■ Work item ■
Look through the listing below, and wherever a line has the string "agent", pull it out.
____ Data to use
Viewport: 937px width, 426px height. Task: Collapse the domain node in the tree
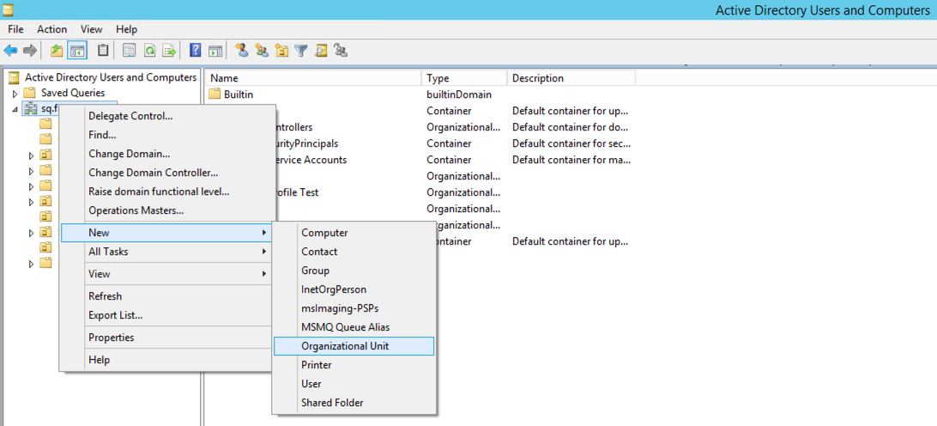(15, 109)
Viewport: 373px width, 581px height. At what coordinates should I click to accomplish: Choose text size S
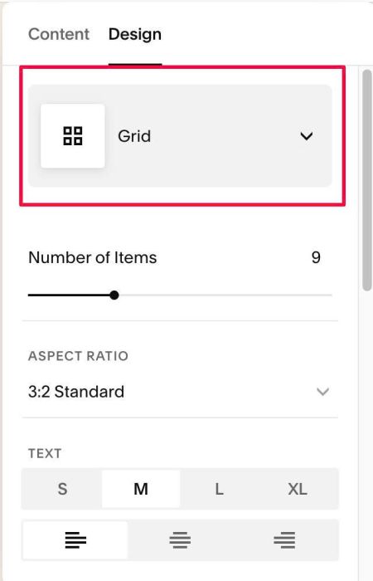62,489
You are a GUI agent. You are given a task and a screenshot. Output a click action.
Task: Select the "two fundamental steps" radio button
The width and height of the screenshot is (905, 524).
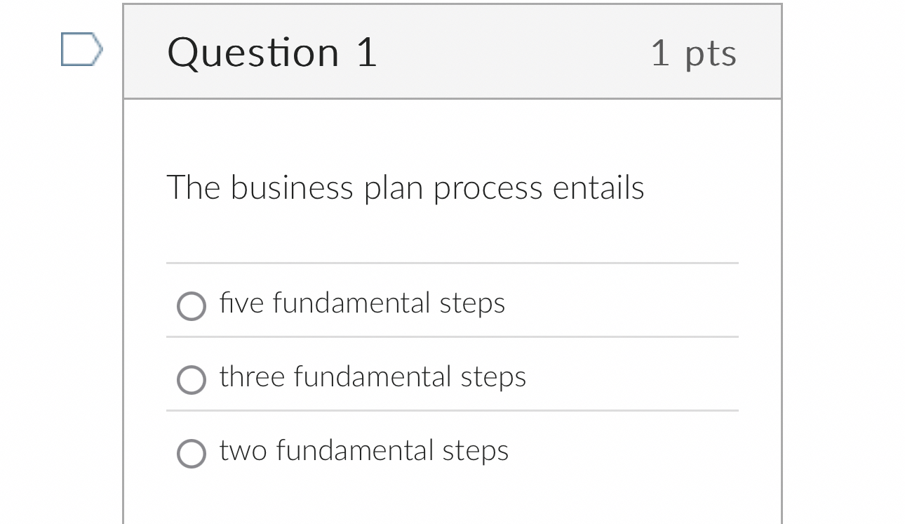pyautogui.click(x=191, y=453)
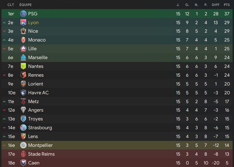Click the Marseille club logo
This screenshot has height=167, width=234.
[23, 58]
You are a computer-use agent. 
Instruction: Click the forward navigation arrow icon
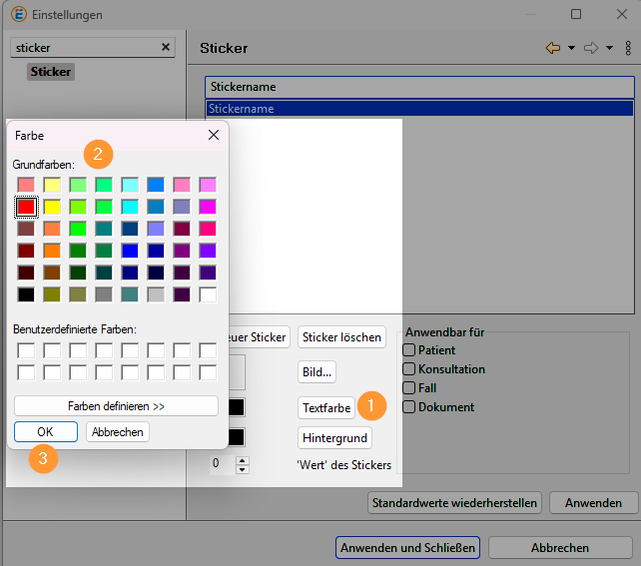pos(591,48)
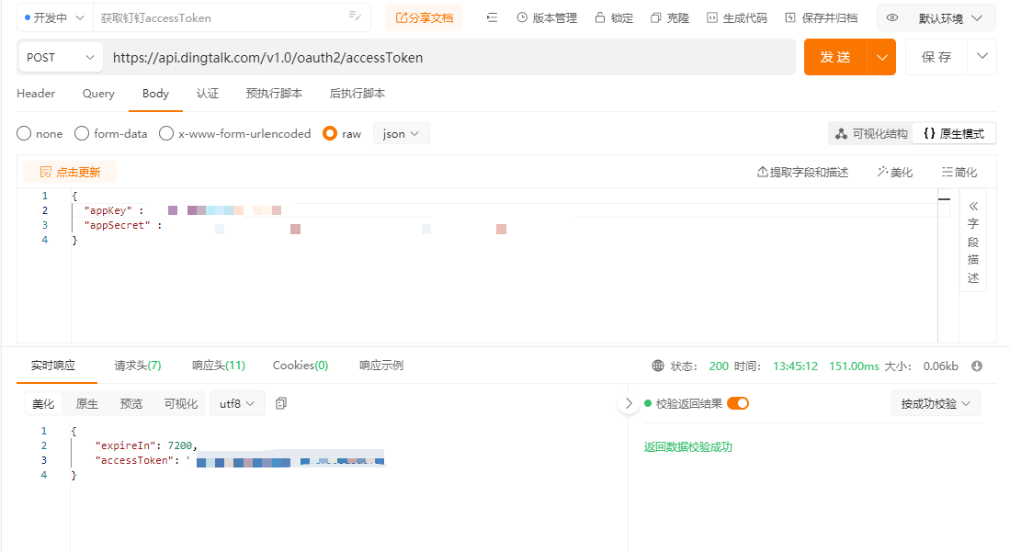1010x552 pixels.
Task: Click the 点击更新 update button
Action: [70, 172]
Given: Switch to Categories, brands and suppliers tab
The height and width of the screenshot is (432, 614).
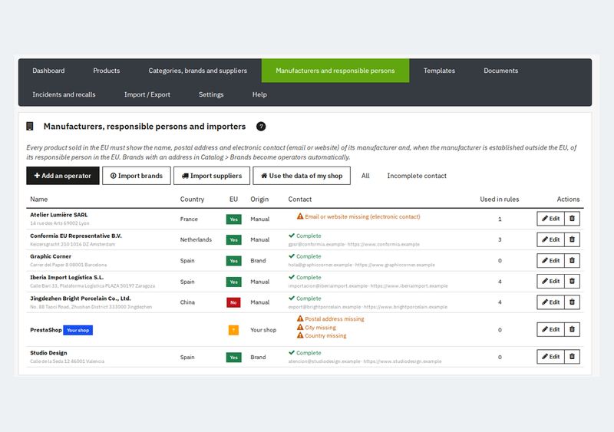Looking at the screenshot, I should (x=198, y=71).
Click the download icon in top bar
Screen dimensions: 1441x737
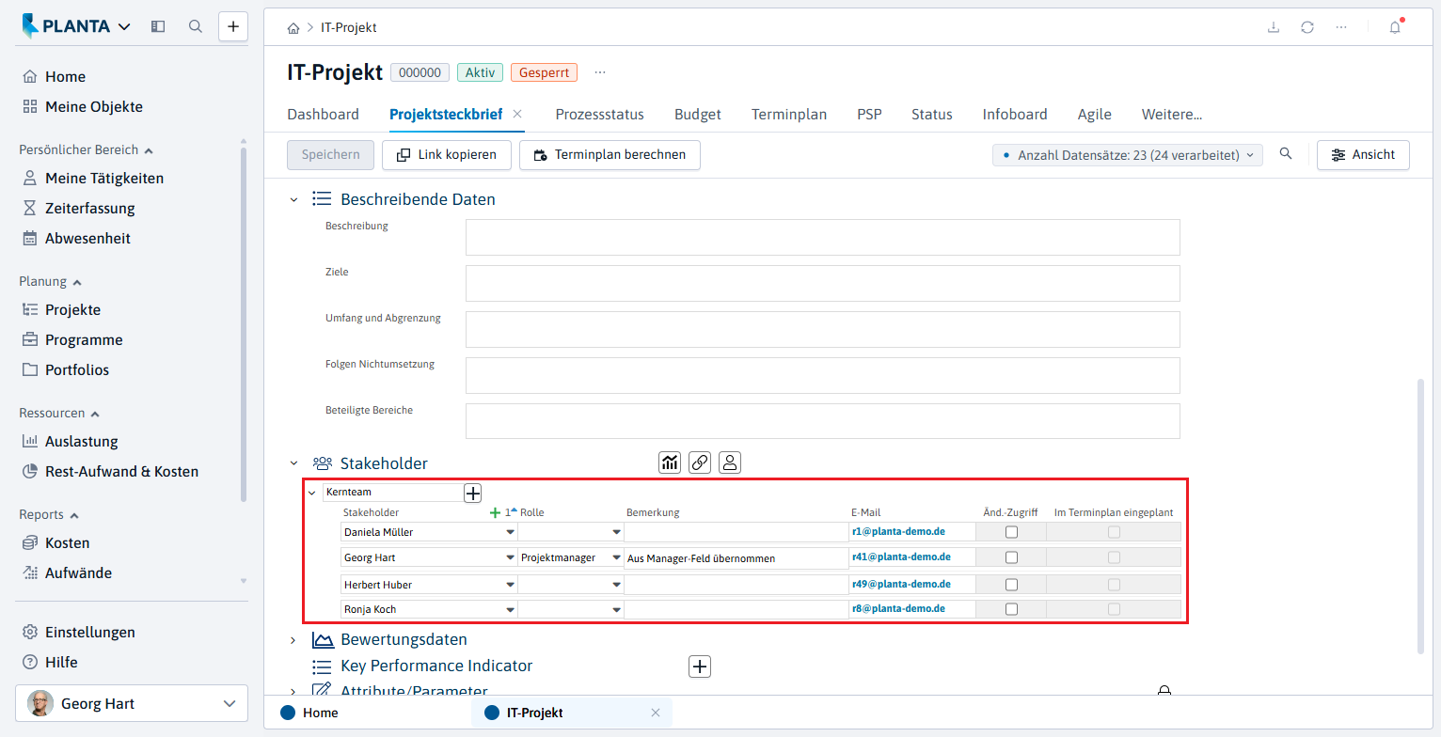click(x=1274, y=27)
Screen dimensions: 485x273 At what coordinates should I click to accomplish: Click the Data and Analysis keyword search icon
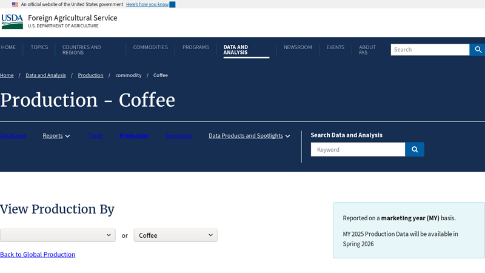pos(415,149)

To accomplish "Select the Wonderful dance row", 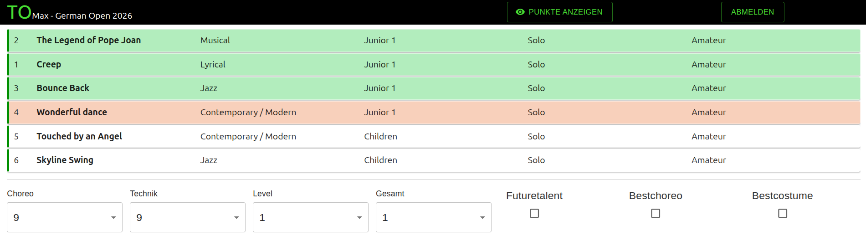I will pos(72,113).
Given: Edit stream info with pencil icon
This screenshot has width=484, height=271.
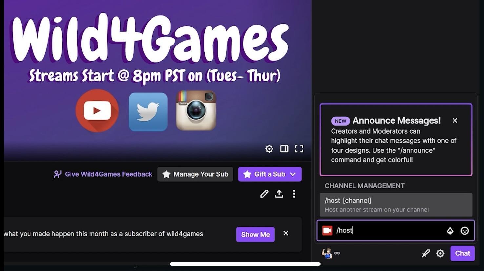Looking at the screenshot, I should (264, 194).

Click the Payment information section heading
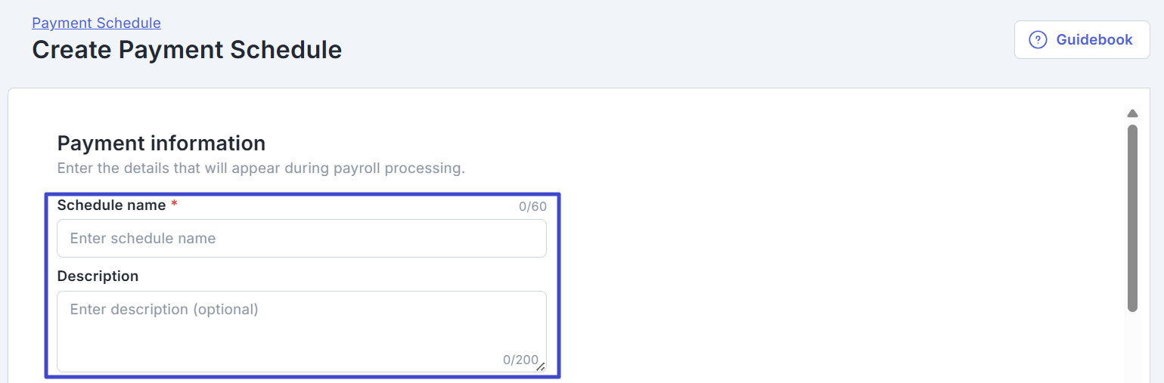pyautogui.click(x=161, y=143)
________
■ Your response ■
You are a GUI agent. You are given a task and a screenshot. Output a click action.
You are a computer-use agent. 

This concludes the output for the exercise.